Óleo sobre lienzo Velázquez, Diego Rodríguez de Silva y Hacia 1656 Madrid. Museo del Prado

También llamada La familia de Felipe IV, Las Meninas es la obra maestra de Diego Velázquez, que encierra una compleja composición construida a partir de su habilidad para el uso de la perspectiva aérea, de la plasmación de la luz y de la representación de la atmósfera.

En una sala del antiguo Alcázar, el artista barroco se retrata pintando un gran lienzo, casi a tamaño real. La infanta Margarita ha ido a verle trabajar acompañada de su pequeña corte: dos damas de honor (las meninas, en terminología portuguesa), dos bufones con un perro y dos sirvientes. Mientras Velázquez pinta, los reyes de Austria han entrado en la sala y podemos verlos reflejados en el espejo, lo que vemos en la pintura es la escena que ellos verían al entrar en la habitación. El cuadro es una instantánea, el pintor detiene el tiempo en el momento en que los monarcas acaban de entrar, lo que hace cambiar de actitud a algunos personajes, que han interrumpido su acción. El misterio está en lo oculto, en el lienzo que se está pintando. El cuadro tiene como eje la presencia del monarca en el taller del pintor cuando éste se encuentra en pleno proceso de creación.

La organización geométrica es muy sólida: predominan las líneas horizontales y verticales, añadiéndose diagonales muy sutiles. El equilibrio de volúmenes a uno y otro lado de la tela contribuye a dar serenidad a la escena. La composición se organiza de forma que la mirada se dirija a la cara de la infanta Margarita, quién parece flotar, ya que sus pies no son perceptibles. En primer plano hay seis retratos, sin contar al perro; sin embargo los personajes se distribuyen en varios grupos, de modo que se rompe la monotonía.

El óleo está hecho a base de pigmentos muy diluidos en aglutinante, que sólo se empastan más en las zonas más iluminadas y en los breves toques de pincel con que se hacen los adornos de ropas y joyas. Las pinceladas son rápidas y la factura es muy suelta y deshecha, sugiriendo distintas tonalidades en los colores según la cantidad de luz que reciben. Es una obra para ver de lejos, porque sólo en la distancia el ojo mezcla los fragmentos de color y se crea la sensación de que corre aire entre los personajes.

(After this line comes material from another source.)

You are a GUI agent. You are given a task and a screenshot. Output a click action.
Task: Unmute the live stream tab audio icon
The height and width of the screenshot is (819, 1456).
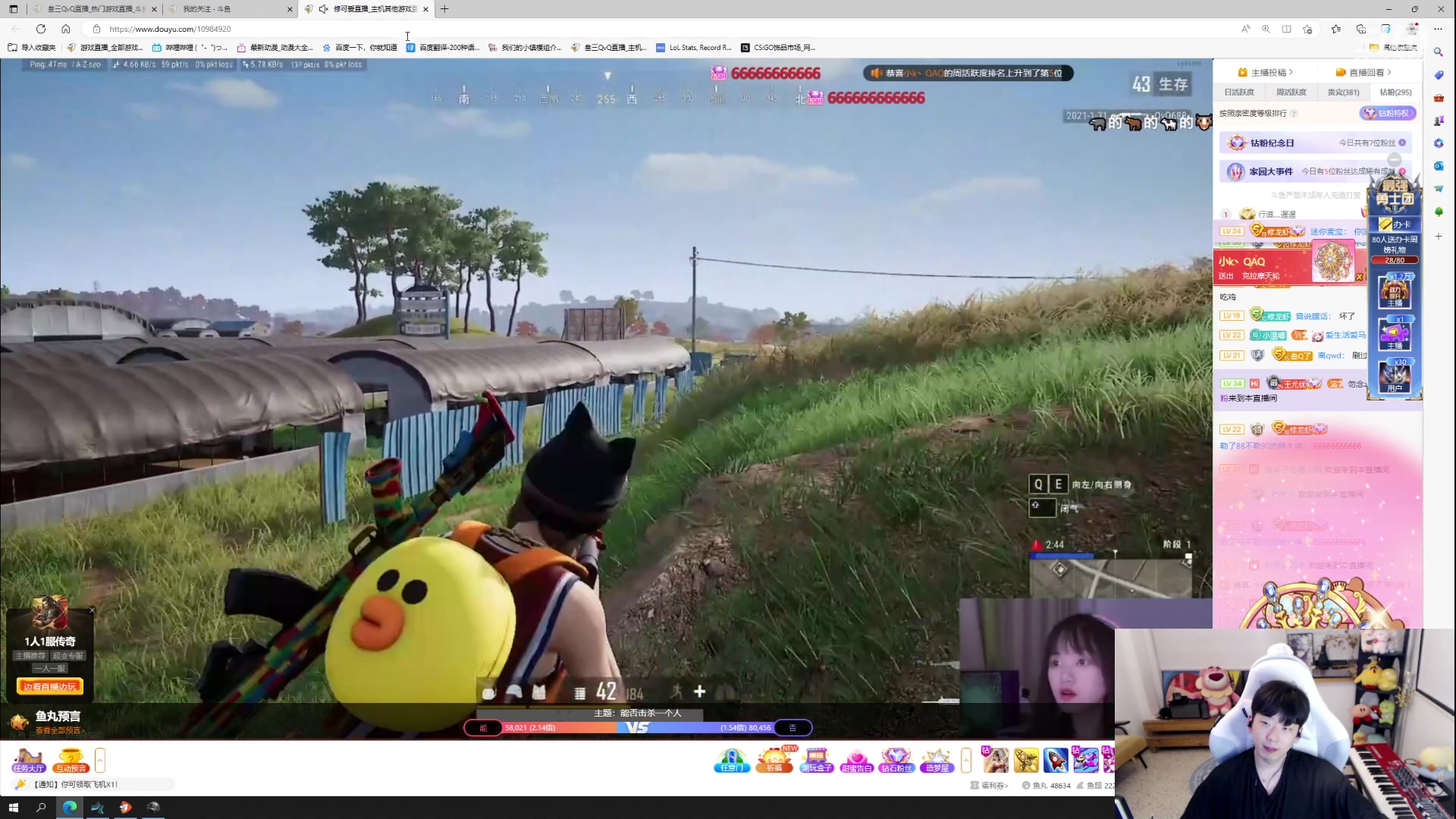click(324, 9)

El cuadro está pintado sobre una preparación de color ocre claro, con una paleta en la que predominan los tonos marrones y negros. El lienzo está formado por la unión de tres trozos de tela dispuestos en vertical cuyas uniones son claramente visibles.

Siempre se ha destacado la sensación de espacio que el artista logra mediante la luz y la perspectiva aérea. El tamaño del cuadro le permite incluir el techo de la habitación y dos paredes, permitiendo crear la idea de ambiente. Las Meninas son un gran trampantojo. Nuestro espacio se continúa en el suyo, algo característico del Barroco. Se trata de una obra cuya intención era contribuir a la batalla por la nobleza de la pintura.